How big of a problem is this? It depends. When we construct a toy problem ourselves, we can actively make sure that training and test set come from the very same distribution. On the other end of the spectrum are configurations where significant structural disparities are known to exist from the outset. In the latter case, the measures described in this chapter will be useful, but not sufficient to resolve the problem. Instead, expert domain knowledge and appropriate workflow (re-)design will be required.

Between both extremes, there is a wide range of possibilities. For example:

The second example should make clear that lack of generalization (a.k.a. overfitting1) – is anything but an exclusively technical problem. Insufficient representation, or even lack of representation, is one of the major manifestations of dataset bias. Among the measures intended to prevent overfitting we discuss below, just one – the most important of all – applies to the second scenario. (This book is dedicated to technical topics; but as emphasized in the preface, we all live in a “real world” that is not just extremely complex, but also, fraught with inequality, inequity, and injustice. However strong our technical focus, this is something we should never lose awareness of.)

The counter-measures I’ll be presenting can be ordered by stage in the machine learning workflow they apply to: data collection, data pre-processing, model definition, and model training. As you’ll be expecting by now, the most important measure, as hinted at above, is to collect more representative data.

16.1 The royal road: more – and more representative! – data

Depending on your situation, you may be forced to work with pre-existing datasets. In that case, you may still have the option of supplementing external sources with data you’ve collected yourself, albeit of lesser quantity.

In the next chapter, we’ll encounter the technique of transfer learning. Transfer learning means making use of pre-trained models, employing them as feature extractors for your “downstream” task. Often, these models have been trained on huge datasets. In consequence, they are not just “very good at what they do”, but they also generalize to unseen data – provided the new data are similar to those they have been trained on. What if they’re not? For many tasks, it will still be possible to make use of a pre-trained model: Take it the way it comes, and go on training it – but now, adding in the kinds of data you want it to generalize to.

Of course, being able to add in any data of your own may still be a dream. In that case, all you can do is think hard about how your results will be biased, and be honest about it.

Now, let’s say you’ve thought it through, and are confident that there are no systematic deficiencies in your training data preventing generalization to use cases in the wild. Or maybe you’ve restricted the application domain of your model as required. Then, if you have a small training set and want it to generalize as much as possible, what can you do?

16.2 Pre-processing stage: Data augmentation

Data augmentation means taking the data you have and modifying them, so as to force the algorithm to abstract over some things. What things? It depends on the domain operated upon. This should become clear by means of a concrete example.

In this chapter, I’ll introduce two popular variants of data augmentation: one I’ll refer to as “classic”, the other one going by the name of “mixup”.

**SOURCE MATERIAL:**
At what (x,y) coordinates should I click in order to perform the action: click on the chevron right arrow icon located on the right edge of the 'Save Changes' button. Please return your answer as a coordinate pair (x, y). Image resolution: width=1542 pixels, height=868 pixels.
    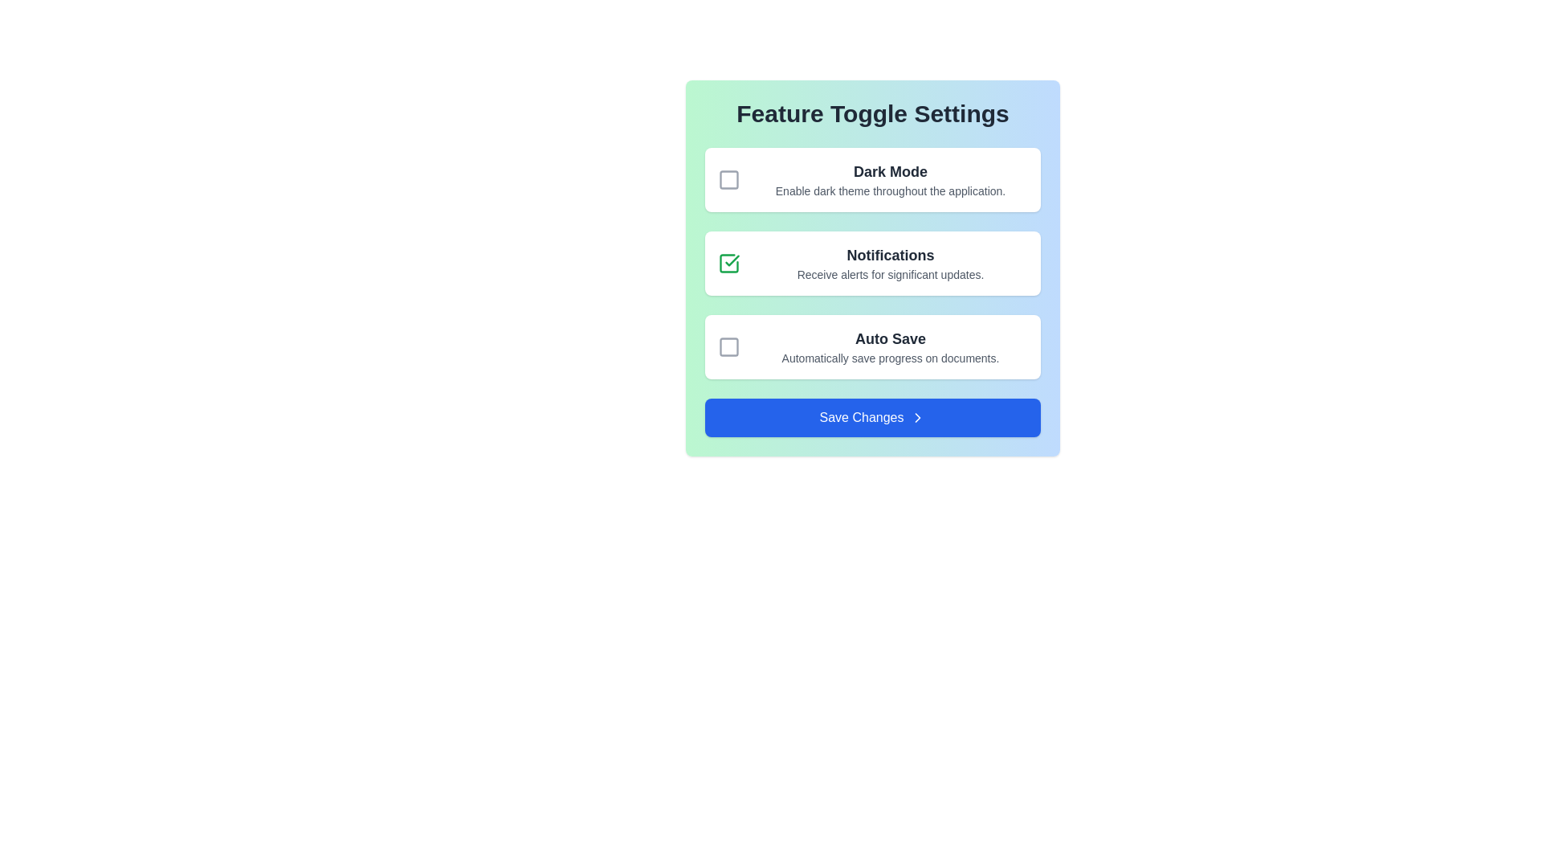
    Looking at the image, I should click on (918, 417).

**EXERCISE TASK:** Reproduce the stretch of the overfitting passage from "In the next" through "honest about it.". The data is not needed for this.

**FULL RESPONSE:**
In the next chapter, we’ll encounter the technique of transfer learning. Transfer learning means making use of pre-trained models, employing them as feature extractors for your “downstream” task. Often, these models have been trained on huge datasets. In consequence, they are not just “very good at what they do”, but they also generalize to unseen data – provided the new data are similar to those they have been trained on. What if they’re not? For many tasks, it will still be possible to make use of a pre-trained model: Take it the way it comes, and go on training it – but now, adding in the kinds of data you want it to generalize to.

Of course, being able to add in any data of your own may still be a dream. In that case, all you can do is think hard about how your results will be biased, and be honest about it.